**Task item**
Search the records for the string "Educational" and copy every line where it turns up.

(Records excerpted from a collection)
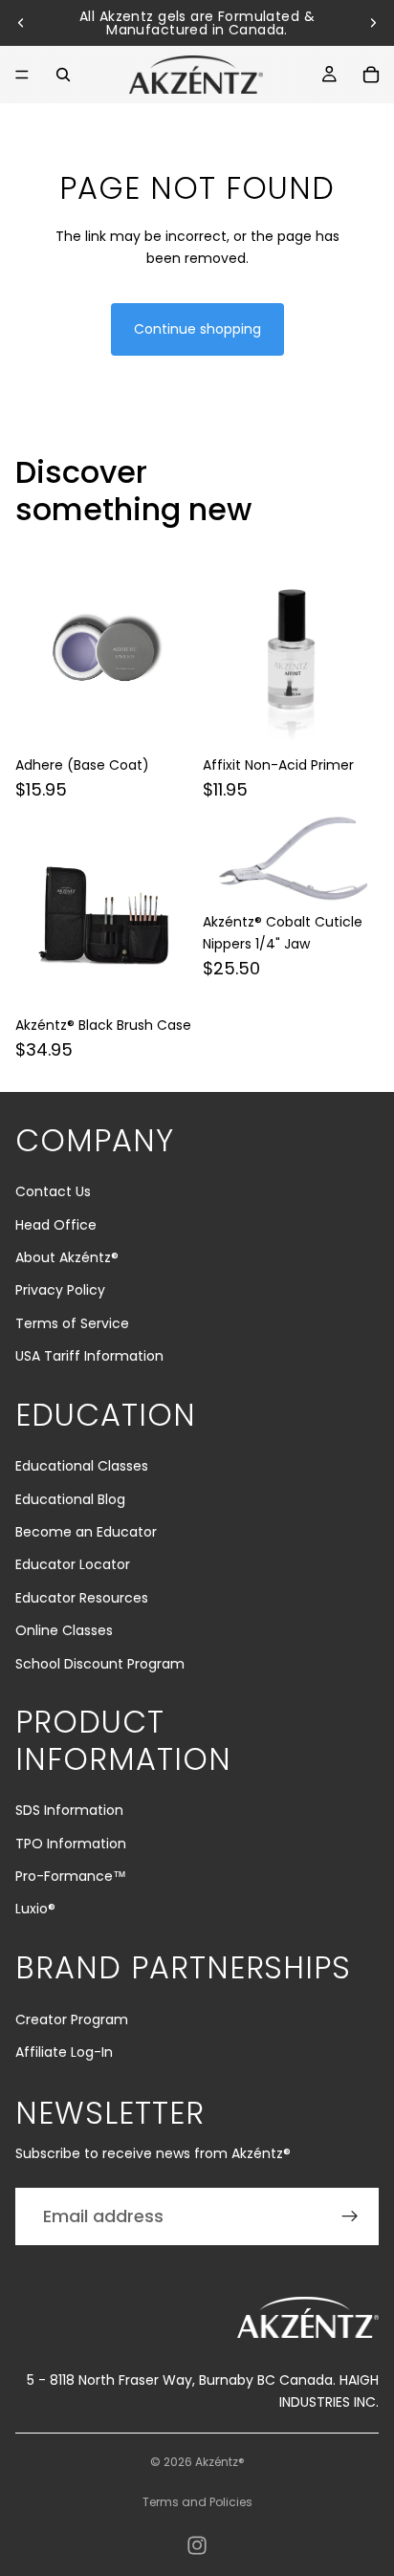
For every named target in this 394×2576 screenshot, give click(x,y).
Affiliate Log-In (64, 2052)
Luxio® (35, 1908)
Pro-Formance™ (70, 1876)
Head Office (56, 1224)
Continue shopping (197, 328)
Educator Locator (72, 1564)
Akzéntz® (220, 2462)
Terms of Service (72, 1323)
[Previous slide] (21, 23)
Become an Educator (86, 1531)
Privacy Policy (60, 1289)
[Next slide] (373, 23)
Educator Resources (81, 1597)
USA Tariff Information (89, 1355)
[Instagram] (197, 2545)
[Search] (63, 75)
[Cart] (371, 75)
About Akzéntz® (67, 1257)
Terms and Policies (197, 2502)
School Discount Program (100, 1663)
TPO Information (70, 1843)
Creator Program (71, 2019)
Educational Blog (70, 1499)
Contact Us (53, 1191)
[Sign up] (350, 2216)
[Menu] (22, 75)
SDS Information (69, 1810)
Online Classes (64, 1630)
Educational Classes (81, 1465)
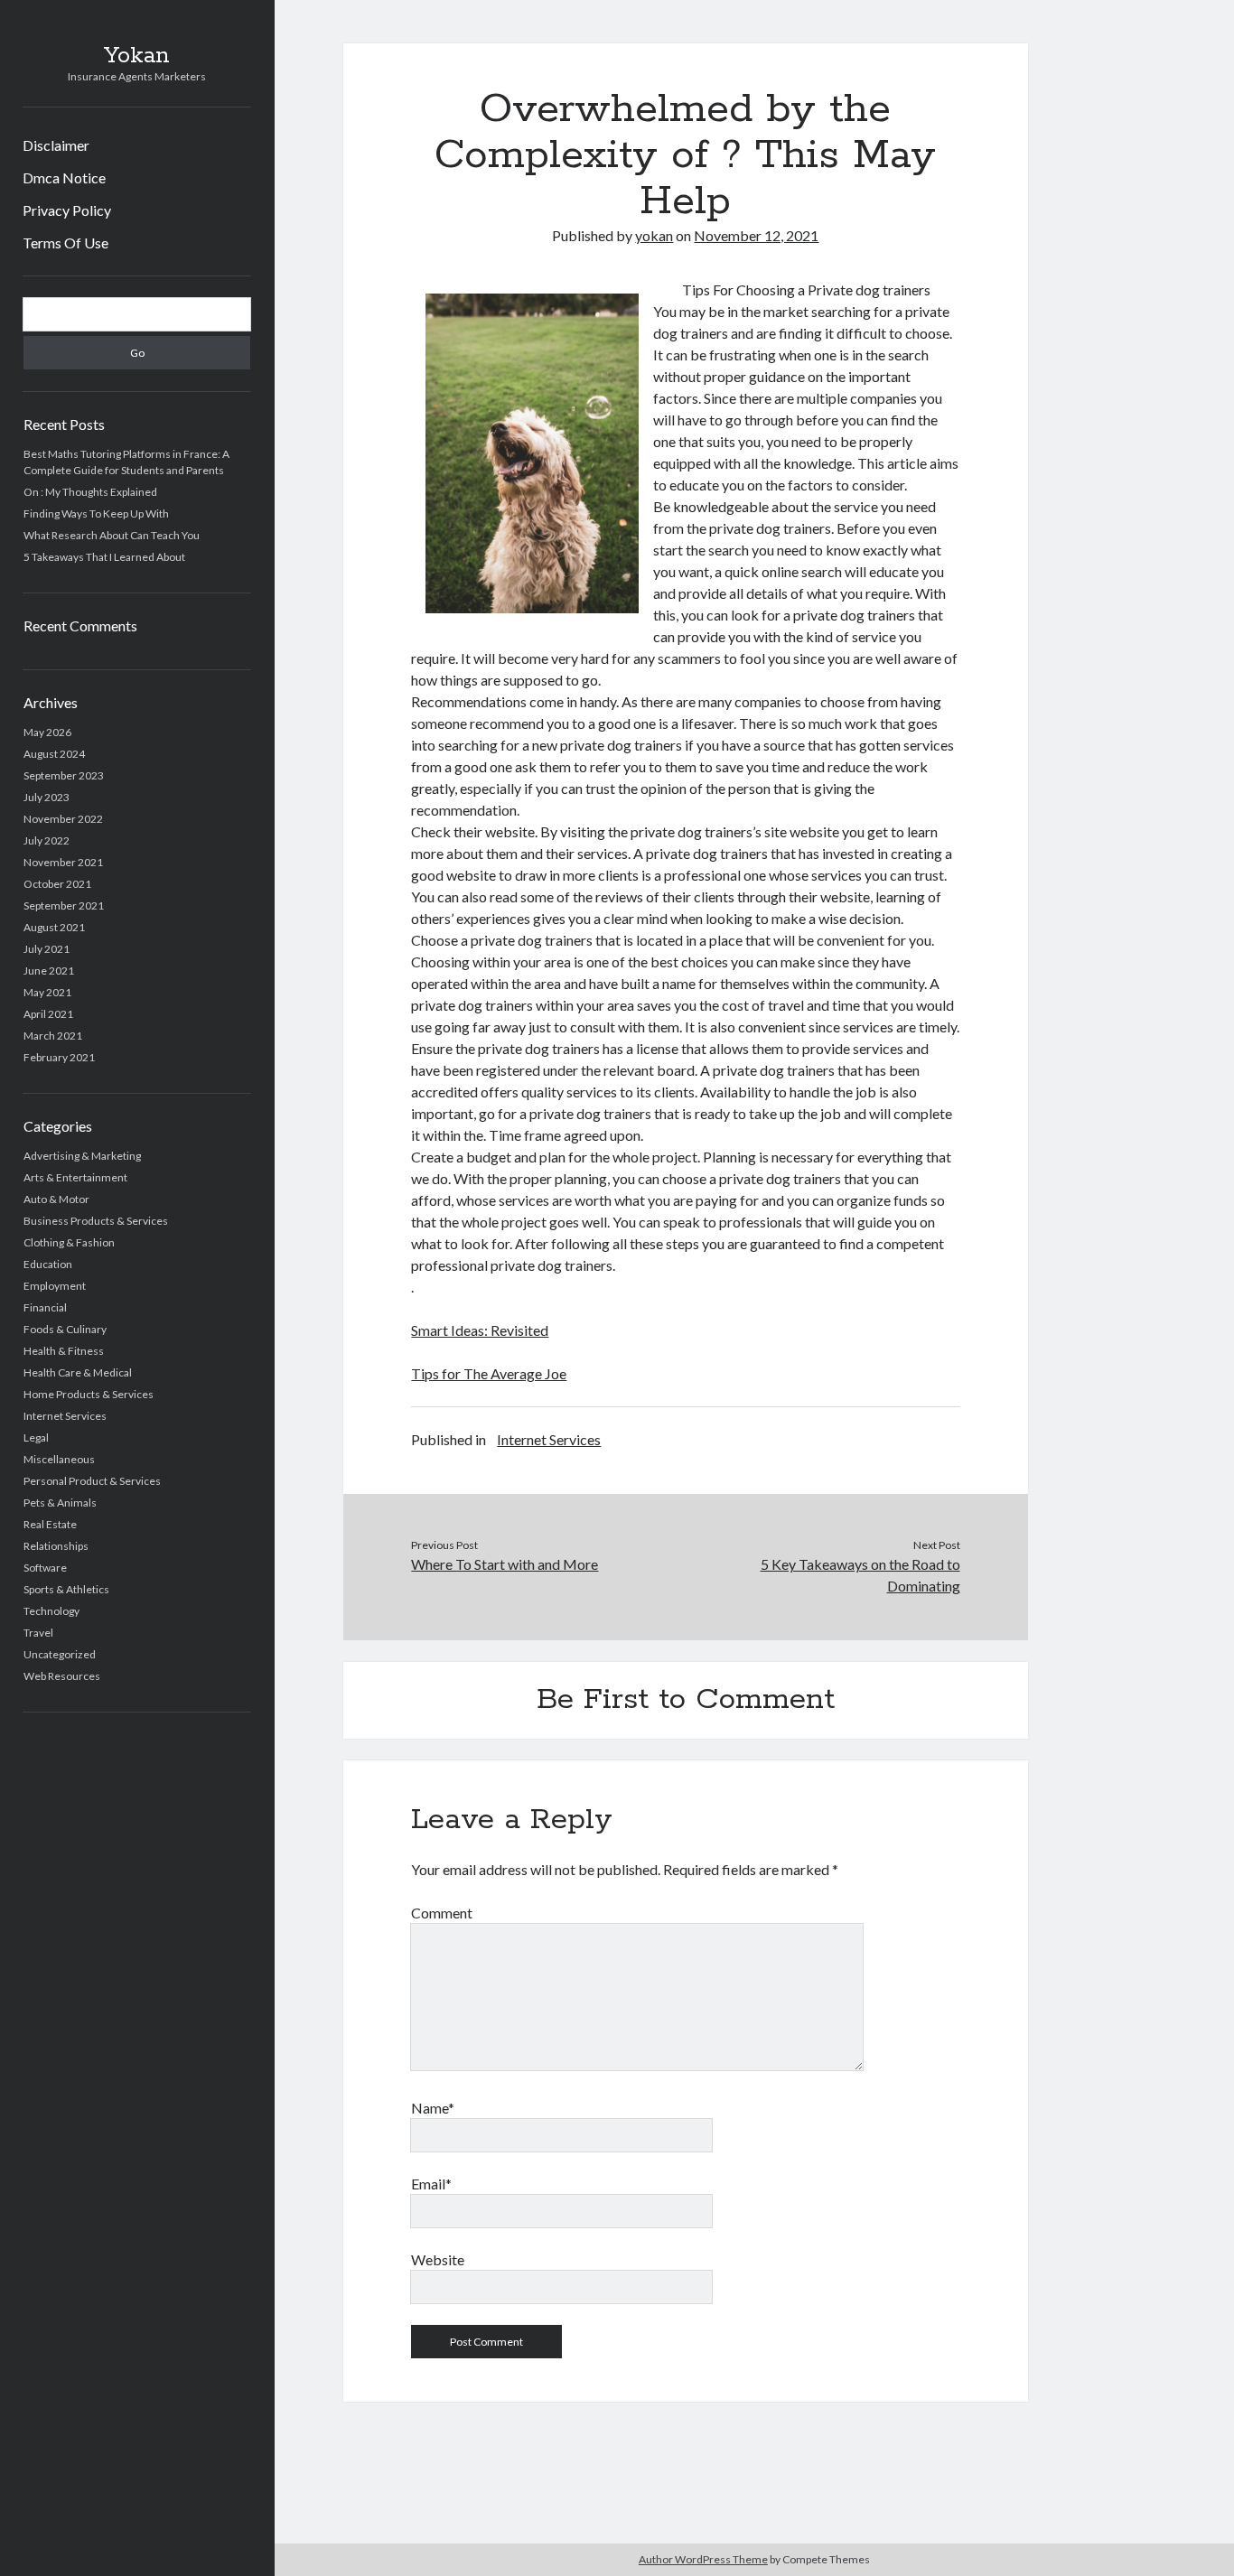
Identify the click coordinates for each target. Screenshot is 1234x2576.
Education (47, 1264)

**Answer box**
Educational Blog (70, 1499)
Educational Classes (81, 1465)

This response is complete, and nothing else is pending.